Work instructions »
Among the entries below, find each line with "field" and show it.

Saved entries
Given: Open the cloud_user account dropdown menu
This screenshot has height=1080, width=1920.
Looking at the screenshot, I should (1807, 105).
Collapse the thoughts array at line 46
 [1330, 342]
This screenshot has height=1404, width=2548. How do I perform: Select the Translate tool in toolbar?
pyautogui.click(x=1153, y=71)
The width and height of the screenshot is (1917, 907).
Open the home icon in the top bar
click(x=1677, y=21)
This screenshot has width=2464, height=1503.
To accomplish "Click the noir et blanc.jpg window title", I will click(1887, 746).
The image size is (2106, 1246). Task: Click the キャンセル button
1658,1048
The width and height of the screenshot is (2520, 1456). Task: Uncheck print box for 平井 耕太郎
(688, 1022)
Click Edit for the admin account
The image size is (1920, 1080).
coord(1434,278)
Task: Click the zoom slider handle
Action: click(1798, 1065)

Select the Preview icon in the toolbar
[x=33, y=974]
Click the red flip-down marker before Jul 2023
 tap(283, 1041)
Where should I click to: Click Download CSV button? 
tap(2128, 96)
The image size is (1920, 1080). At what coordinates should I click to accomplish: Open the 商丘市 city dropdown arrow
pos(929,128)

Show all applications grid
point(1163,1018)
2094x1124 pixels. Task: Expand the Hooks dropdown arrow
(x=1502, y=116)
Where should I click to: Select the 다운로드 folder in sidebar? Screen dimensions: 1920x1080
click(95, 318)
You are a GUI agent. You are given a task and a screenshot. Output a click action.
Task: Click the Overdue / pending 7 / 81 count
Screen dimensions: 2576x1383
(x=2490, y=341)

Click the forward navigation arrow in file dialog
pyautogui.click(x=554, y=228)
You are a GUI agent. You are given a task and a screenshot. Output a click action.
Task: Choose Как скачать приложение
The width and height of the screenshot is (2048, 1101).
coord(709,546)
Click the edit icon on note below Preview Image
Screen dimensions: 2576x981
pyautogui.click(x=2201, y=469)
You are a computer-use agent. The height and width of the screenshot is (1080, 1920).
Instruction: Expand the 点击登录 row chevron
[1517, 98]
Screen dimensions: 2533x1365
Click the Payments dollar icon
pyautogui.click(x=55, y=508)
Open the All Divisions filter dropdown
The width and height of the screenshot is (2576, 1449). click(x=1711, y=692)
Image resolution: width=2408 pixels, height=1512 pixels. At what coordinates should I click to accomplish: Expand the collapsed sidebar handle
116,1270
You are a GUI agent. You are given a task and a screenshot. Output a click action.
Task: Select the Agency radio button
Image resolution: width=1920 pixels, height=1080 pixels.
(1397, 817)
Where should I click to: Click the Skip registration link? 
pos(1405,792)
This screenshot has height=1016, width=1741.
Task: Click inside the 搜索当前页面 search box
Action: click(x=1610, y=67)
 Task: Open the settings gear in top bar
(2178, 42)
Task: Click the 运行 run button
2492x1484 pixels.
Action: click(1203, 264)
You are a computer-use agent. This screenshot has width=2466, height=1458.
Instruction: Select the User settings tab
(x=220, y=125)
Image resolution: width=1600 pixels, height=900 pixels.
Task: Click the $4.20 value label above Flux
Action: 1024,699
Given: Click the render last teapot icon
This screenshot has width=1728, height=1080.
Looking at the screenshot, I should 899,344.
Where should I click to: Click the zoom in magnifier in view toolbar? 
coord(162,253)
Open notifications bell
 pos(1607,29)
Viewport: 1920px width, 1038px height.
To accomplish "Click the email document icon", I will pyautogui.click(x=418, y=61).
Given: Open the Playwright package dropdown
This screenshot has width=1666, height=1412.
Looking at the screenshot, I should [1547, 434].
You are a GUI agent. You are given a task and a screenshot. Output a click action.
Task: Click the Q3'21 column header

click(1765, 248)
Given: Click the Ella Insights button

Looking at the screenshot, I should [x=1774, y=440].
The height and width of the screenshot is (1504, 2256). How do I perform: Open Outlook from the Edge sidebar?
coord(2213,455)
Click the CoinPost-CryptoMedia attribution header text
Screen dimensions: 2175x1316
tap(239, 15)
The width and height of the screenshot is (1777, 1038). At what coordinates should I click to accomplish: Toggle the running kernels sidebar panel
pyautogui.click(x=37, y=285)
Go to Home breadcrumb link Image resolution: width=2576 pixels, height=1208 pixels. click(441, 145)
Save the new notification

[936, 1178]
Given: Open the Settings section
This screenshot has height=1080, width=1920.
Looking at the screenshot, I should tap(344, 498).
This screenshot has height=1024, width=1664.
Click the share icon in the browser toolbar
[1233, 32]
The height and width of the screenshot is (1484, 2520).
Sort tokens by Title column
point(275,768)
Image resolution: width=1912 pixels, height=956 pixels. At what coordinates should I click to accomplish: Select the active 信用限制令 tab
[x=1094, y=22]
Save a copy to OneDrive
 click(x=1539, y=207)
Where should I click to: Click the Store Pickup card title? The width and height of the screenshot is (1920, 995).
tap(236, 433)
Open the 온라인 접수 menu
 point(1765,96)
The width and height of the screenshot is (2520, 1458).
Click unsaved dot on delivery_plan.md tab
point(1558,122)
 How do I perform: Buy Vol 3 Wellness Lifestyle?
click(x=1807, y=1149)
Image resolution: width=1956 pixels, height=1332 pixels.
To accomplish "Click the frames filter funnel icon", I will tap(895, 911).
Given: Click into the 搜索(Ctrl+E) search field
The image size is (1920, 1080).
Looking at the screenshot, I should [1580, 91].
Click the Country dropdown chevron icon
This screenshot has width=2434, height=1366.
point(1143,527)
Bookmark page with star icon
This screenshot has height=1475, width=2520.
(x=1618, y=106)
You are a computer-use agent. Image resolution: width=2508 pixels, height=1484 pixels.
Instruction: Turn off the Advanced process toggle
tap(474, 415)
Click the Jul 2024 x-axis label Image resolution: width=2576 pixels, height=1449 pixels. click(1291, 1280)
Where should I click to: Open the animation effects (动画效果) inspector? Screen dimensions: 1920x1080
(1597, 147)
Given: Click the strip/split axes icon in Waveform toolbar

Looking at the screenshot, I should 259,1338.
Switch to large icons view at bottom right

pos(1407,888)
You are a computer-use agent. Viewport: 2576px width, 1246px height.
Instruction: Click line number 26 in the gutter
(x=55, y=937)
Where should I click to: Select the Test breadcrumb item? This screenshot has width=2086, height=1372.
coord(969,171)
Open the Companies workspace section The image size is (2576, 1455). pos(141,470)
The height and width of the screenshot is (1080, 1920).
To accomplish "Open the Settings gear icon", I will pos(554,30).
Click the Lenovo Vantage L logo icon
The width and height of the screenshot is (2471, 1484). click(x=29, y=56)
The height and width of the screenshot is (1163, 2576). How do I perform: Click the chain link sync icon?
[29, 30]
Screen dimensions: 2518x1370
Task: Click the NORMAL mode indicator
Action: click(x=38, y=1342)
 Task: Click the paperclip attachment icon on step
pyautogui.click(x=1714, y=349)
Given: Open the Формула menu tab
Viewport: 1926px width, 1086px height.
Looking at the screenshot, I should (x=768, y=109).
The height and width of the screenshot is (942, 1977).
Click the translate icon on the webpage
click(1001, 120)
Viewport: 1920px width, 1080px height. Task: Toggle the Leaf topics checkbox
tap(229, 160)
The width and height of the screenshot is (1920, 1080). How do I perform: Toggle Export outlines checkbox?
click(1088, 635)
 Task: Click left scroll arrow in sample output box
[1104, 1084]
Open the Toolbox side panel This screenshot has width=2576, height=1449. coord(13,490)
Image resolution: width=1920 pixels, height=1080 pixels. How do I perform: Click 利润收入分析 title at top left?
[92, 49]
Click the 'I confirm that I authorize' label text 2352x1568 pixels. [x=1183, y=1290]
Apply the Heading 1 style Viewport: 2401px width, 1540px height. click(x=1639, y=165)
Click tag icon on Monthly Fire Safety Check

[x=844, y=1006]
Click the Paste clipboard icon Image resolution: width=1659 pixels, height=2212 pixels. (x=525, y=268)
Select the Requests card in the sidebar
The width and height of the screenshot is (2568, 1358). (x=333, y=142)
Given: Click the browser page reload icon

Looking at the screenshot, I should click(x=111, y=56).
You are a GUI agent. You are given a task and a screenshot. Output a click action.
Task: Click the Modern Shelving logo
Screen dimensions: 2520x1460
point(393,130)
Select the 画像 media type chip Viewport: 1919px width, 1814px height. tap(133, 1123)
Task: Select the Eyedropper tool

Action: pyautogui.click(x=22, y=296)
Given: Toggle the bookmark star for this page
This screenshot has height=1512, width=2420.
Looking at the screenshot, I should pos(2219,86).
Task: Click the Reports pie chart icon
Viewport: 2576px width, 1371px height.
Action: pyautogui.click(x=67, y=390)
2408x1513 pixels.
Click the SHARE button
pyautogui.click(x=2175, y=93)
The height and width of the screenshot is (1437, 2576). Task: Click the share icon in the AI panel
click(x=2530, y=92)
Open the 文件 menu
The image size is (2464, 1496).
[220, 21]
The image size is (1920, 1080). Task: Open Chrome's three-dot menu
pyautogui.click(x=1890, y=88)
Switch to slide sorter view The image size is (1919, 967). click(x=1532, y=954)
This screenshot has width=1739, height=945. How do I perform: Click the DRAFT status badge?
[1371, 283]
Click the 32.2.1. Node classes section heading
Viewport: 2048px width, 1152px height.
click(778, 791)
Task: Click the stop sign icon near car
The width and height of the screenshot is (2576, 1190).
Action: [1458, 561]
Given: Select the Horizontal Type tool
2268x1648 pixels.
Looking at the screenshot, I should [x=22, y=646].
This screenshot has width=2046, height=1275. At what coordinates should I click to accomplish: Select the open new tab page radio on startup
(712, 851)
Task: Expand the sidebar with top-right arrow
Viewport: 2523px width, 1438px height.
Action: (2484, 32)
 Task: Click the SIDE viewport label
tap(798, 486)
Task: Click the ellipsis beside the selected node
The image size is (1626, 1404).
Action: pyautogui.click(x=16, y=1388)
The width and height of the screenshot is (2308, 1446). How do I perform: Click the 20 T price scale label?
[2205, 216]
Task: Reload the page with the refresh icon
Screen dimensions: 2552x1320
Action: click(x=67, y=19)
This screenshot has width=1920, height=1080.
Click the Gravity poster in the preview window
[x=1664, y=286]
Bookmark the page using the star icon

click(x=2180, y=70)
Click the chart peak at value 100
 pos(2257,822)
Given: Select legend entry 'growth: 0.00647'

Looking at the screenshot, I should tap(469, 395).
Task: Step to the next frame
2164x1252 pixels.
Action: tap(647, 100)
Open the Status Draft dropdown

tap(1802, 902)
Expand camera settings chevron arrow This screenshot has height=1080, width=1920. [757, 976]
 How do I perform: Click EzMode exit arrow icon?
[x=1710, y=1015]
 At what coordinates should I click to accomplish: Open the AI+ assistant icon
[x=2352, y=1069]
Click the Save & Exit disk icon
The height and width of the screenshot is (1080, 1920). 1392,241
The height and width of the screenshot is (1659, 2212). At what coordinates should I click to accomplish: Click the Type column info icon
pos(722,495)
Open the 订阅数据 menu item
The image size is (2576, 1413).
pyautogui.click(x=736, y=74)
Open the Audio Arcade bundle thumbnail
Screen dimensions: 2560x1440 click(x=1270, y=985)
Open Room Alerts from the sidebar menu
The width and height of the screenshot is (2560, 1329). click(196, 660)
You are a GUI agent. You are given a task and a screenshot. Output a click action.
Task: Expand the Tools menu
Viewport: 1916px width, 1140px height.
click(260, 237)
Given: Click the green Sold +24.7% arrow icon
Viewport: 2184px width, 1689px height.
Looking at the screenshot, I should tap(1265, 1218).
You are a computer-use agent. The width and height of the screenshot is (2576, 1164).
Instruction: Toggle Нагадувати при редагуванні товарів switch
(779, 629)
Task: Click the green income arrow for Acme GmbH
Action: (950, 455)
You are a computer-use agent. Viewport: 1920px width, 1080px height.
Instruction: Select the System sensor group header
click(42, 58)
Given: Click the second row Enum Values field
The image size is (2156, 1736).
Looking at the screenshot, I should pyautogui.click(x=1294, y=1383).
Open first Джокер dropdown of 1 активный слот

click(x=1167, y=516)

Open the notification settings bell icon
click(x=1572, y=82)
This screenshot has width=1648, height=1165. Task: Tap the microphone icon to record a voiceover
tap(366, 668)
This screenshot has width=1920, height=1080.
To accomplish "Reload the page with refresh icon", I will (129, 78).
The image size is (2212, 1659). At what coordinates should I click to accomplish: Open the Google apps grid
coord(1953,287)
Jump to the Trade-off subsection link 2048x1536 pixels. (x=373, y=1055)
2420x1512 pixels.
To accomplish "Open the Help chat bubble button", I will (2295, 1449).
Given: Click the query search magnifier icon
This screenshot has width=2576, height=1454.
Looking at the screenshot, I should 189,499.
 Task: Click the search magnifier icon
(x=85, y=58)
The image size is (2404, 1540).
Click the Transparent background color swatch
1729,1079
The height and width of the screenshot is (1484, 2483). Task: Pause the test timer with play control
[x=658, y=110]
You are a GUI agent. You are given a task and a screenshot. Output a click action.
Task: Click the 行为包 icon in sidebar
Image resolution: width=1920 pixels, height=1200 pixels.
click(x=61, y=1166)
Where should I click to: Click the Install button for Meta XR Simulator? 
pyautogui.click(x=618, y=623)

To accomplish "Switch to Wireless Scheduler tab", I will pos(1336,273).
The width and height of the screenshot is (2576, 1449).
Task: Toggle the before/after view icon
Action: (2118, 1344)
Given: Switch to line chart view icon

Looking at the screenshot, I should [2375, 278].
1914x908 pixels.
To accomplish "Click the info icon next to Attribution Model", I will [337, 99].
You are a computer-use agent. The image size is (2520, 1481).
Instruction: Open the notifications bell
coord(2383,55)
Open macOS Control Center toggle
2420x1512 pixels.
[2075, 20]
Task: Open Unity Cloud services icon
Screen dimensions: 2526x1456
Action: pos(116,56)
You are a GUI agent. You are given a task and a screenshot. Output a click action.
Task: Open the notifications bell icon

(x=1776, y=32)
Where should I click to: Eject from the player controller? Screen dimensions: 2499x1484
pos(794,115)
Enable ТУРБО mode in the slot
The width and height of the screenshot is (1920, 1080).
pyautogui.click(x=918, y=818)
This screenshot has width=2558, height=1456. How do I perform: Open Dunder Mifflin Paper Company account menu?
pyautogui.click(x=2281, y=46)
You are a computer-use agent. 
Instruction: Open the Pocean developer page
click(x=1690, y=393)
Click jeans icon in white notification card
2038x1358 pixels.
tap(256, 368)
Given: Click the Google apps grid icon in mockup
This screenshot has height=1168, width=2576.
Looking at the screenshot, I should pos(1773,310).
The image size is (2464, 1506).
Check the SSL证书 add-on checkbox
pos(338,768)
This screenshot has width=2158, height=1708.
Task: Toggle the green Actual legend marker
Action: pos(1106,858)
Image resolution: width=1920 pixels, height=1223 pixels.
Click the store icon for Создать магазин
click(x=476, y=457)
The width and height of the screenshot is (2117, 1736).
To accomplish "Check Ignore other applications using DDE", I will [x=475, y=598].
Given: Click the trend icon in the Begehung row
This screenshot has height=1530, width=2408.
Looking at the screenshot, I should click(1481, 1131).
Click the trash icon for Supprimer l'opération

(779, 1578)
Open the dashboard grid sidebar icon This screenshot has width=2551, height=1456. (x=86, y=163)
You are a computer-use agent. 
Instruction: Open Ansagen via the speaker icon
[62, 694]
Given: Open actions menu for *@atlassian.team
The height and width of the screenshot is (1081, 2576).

Finished exercise »
Given: Click into the 搜索(Ctrl+E) search field
Given: Click the second row Enum Values field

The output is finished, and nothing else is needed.